Long shadows show that it’s still early morning. The sign says, “No climbing the wall.”
As with other scenic but potentially hazardous points, the Samaritans have posted an offer for help.
There’s always one jackass…
Epic views, but not the best lighting in the morning. Hard to believe these cliffs are only 1/3 the height of those at Sliagh Liag.
The visitor centre was inconspicuously embedded in the hill, as were a few shops to the right.
When we were about to leave, buses full of other tourists started to unload.

Our next stop was the local Gaelic Athletic Association.

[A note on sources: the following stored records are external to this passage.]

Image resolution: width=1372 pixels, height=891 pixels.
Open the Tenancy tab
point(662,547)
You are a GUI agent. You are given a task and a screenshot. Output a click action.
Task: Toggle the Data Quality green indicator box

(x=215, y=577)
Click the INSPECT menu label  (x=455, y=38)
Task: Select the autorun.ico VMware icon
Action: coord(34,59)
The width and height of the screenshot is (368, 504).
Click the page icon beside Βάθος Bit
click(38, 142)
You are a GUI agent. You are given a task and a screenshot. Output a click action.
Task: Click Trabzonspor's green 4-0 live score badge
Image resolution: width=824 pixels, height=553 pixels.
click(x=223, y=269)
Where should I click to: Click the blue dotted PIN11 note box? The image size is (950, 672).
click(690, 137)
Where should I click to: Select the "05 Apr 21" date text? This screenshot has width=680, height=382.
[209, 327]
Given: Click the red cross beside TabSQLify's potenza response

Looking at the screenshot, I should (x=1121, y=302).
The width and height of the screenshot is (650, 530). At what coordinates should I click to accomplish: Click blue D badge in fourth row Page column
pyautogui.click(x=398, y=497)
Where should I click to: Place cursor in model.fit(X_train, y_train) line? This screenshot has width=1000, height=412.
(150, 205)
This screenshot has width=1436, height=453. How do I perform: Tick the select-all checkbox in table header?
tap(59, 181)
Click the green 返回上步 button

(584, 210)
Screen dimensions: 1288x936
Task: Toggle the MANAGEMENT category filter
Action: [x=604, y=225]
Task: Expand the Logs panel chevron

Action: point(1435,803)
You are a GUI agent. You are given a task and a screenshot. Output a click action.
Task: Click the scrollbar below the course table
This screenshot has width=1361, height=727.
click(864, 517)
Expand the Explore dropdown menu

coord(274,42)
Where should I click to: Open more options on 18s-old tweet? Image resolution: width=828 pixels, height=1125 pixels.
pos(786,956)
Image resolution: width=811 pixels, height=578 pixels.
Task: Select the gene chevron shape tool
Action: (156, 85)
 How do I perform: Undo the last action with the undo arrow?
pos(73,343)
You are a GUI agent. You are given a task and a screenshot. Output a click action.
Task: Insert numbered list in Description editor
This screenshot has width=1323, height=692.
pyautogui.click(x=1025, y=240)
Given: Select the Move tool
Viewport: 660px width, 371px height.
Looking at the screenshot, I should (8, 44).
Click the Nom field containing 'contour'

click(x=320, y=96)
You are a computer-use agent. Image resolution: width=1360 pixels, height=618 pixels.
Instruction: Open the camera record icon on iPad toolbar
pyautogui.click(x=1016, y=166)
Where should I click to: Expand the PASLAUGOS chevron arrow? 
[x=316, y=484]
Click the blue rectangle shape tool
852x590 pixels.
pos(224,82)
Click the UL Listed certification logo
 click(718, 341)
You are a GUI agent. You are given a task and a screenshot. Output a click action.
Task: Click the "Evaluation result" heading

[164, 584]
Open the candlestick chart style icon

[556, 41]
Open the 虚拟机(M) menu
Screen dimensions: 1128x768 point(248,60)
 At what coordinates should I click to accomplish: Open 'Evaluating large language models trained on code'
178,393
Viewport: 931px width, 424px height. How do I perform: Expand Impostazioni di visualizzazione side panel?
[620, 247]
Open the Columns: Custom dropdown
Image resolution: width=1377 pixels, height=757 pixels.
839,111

Several Irish sports were explained to us, especially Hurling.
A Hurling match was played on video while lunch was served. Notice that corned beef is on the menu, the first time I’d seen it in Ireland.
I believe the corned beef and slaw sandwich is the rightmost in this photo. Just a thin-sliced cold cut, indistinguishable from ham unless one really looks closely.
There was a fag (cigarette) machine at the hotel. I was surprised at how expensive they were – €10 a pack – but also that they still vend by machine here, where kids can access them anonymously.
There was a donkey pen across the parking lot from our room. When we walked up to the fence, this donkey walked over to us and started rolling.

Just before dinner, we were treated to some traditional Irish music on fiddle and accordion.

Music hour – John (not visible), Maise, Frances, Terry. John and Frances are Maise’s parents.
Try to classify this song. Choices are: Happy, Sad, Calming, or any combination thereof. After everyone guessed, Maire told us the background of the song.

As is not uncommon, my interpretation of the song was at variance with everyone else. I found it Happy, then also Soothing.

Our final dinner at the hotel dining room. Standard OAT choices.
I picked up a complimentary newspaper back at one of the hotels. In final packing to go home, I was going to discard it with other unnecessary bulk and weight, but first wanted to capture the picture. Ella, the little girl on the right, looks like she’s going to be trouble when she gets older.